In the current media coverage of corona, historical and fictional parallels abound. The Spanish Flu, which killed an estimated 30 to 50 million people between 1918 and 1920, has served as a point of reference from the outset, as has the movie Contagion (USA 2011), which became one of the most watched flicks in March 2020. "‘Contagion’ vs. coronavirus: The film’s connections to a real life pandemic", ran a CNN headline. As soon as the first wave of analogies had subsided, a second strand of argumentation emerged, its thrust being a warning against simplified analogies that try to transpose historical or fictional events to contemporary situations. Is it fruitful to hark back to diseases past and find commonalities, although the only way forward should always be, well, forward? Are there lessons to be gleaned from comparisons and similes, whether historical or fictional ones?
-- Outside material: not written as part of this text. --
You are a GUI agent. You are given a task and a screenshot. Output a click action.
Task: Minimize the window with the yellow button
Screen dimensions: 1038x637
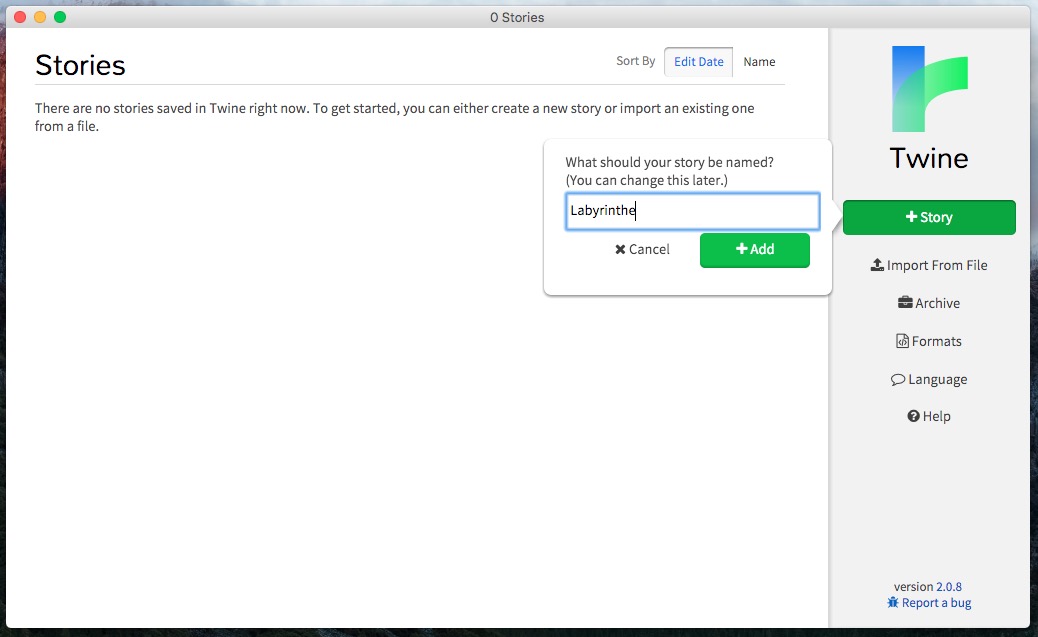(40, 17)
Regardless, however, of the plausibility of disease compilations and the reductive treatment of literary or visual narratives it entails, there seems to be a need for them. Be it Defoe in 1722, or movie viewers in 2020, people look for foils, templates, models, and patterns. They seek out unsettling resemblances in history and fiction, both indulging in and exorcising fear by engaging with it in a relatively safe environment. It is not only illness, but also the quest for comparisons that transcends the centuries. The entertainment website TheWrap listed, for example, 20 "very cathartic movies about virus outbreaks to get you through it".
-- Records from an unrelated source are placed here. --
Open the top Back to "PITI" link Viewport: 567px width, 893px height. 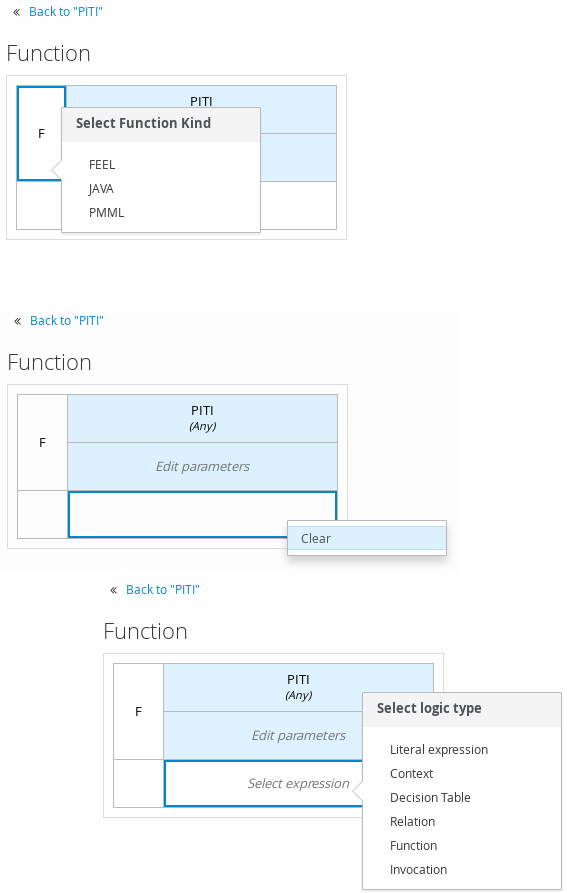(65, 11)
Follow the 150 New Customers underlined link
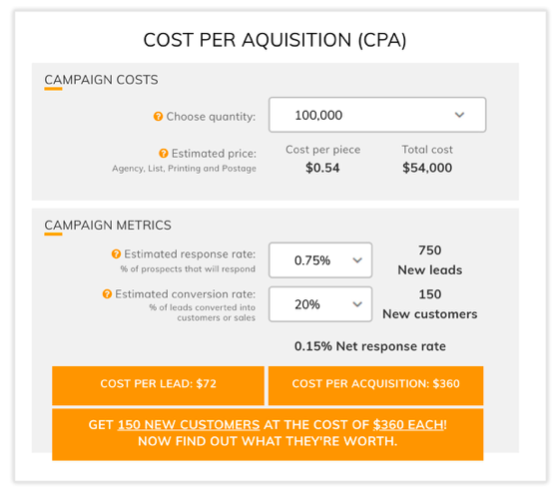This screenshot has height=498, width=560. [189, 425]
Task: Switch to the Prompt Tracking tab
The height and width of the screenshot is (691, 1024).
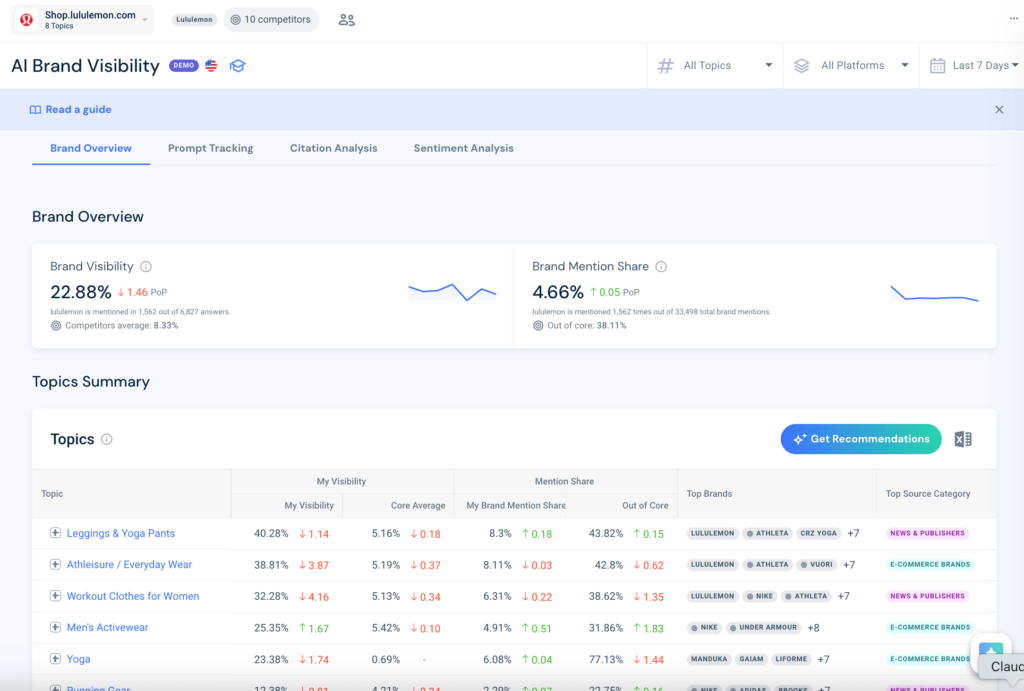Action: pyautogui.click(x=210, y=148)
Indeed, since Aristotle’s Poetic theory has expounded on the liberating and redemptive, and therefore cathartic, effect of experiencing fear and pity in art, and explained how non-real life renderings serve as emotional training grounds to hone both intellect and feelings. A historical case or a narrative contains the malady for now, exemplifying what could be, but is not (yet).

Sickness engenders fear, but, most of all, Defoe and Contagion express the fear of fear. The movie’s subtitle, "Nothing spreads like fear", indicates that infection extends beyond germs and viruses and bacteria – an idea well known to Defoe’s contemporaries. "From look to look," the poet James Thomson wrote in 1730, "contagious thro’ the crowd, The Pannic runs" (The Seasons, “Autumn”). Fear drowns out other emotions; fear catalyzes inhuman conduct: "There is no Pity stirring in the Time of a Plague, the Fear of catching the Contagion stifles all Sentiments of Charity, and even those of Humanity", stated the "Brief Journal" on the Marseille Plague of 1720.
At first glance, social behaviour during the corona crisis could not have done better at dispelling this fear. The media has been full of appeals to solidarity, community, and care, and these have been heeded. #SocialDistancingNow became the rallying cry, and most followed. Still, those repeated pleas and overt (if not sometimes ostentatious) testimonies to togetherness show that the sword of Damocles, dangling over societies during times of diseases, is still social disintegration and the collapse of community, institutions, order.  

What purpose, then, do plague parallels serve? Maybe it is less about lessons and learning than about calm and consolation. Parallels attest to the persistent desire for parallels in the first place to show fears and hopes that have already been feared and hoped. Through his narrative, Defoe made a historic plague relatable in a double sense: empathetically understandable as well as tellable; both are necessary for their eventual function. Such analogous narratives, which illustrate that neither events nor emotions are unprecedented, provide safe spaces for undergoing emotional experiences in unsafe times.